§ **INPUT DATA**:
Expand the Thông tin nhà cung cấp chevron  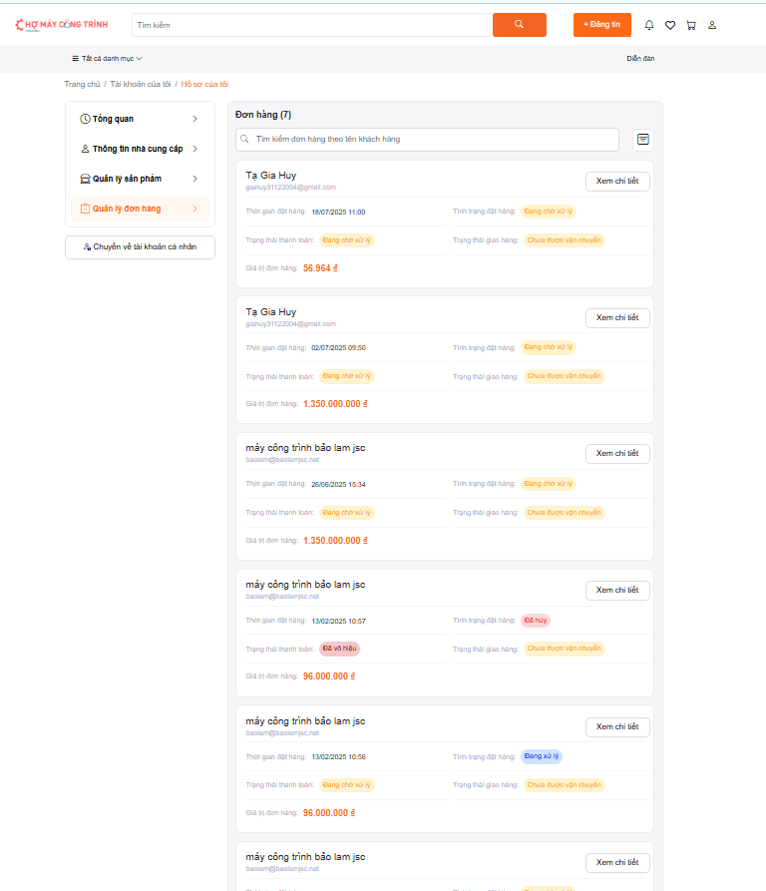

--

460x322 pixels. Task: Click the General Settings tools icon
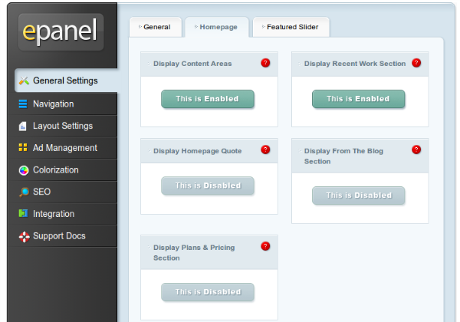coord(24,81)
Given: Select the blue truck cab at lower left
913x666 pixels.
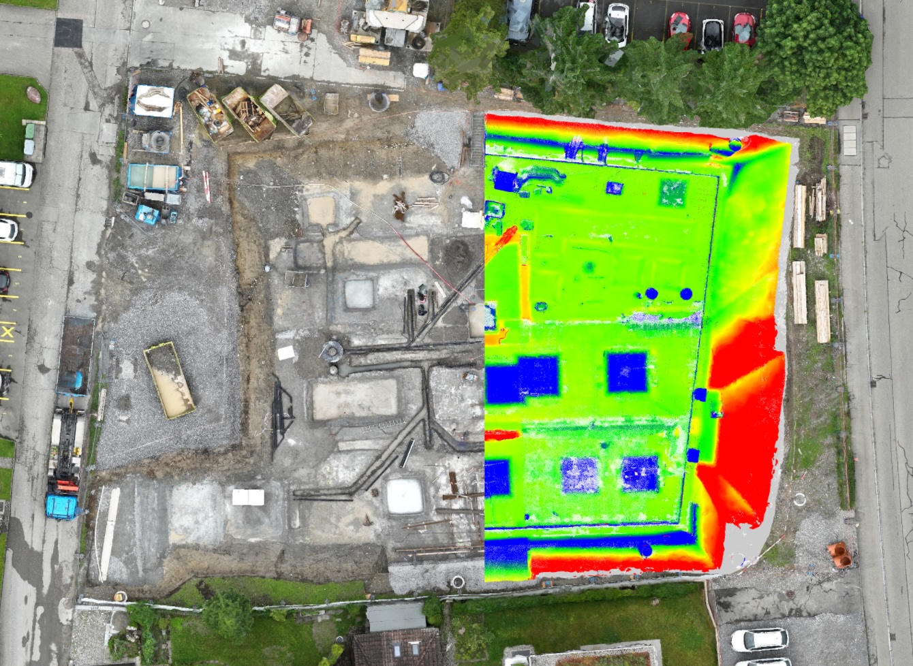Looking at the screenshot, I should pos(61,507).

* * *

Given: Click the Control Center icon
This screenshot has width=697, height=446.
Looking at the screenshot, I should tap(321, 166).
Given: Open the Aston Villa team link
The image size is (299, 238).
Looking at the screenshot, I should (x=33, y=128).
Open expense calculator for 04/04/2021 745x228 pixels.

§ **ASSIGNED TASK**:
Please copy the lines in the records above between the one holding "Given: Open the Aston Villa team link" and the one holding "Open expense calculator", inclusive, exactly and with no other line.

§ **ANSWER TO THIS PROBLEM**:
Given: Open the Aston Villa team link
The image size is (299, 238).
Looking at the screenshot, I should (x=33, y=128).
Open expense calculator for 04/04/2021 745x228 pixels.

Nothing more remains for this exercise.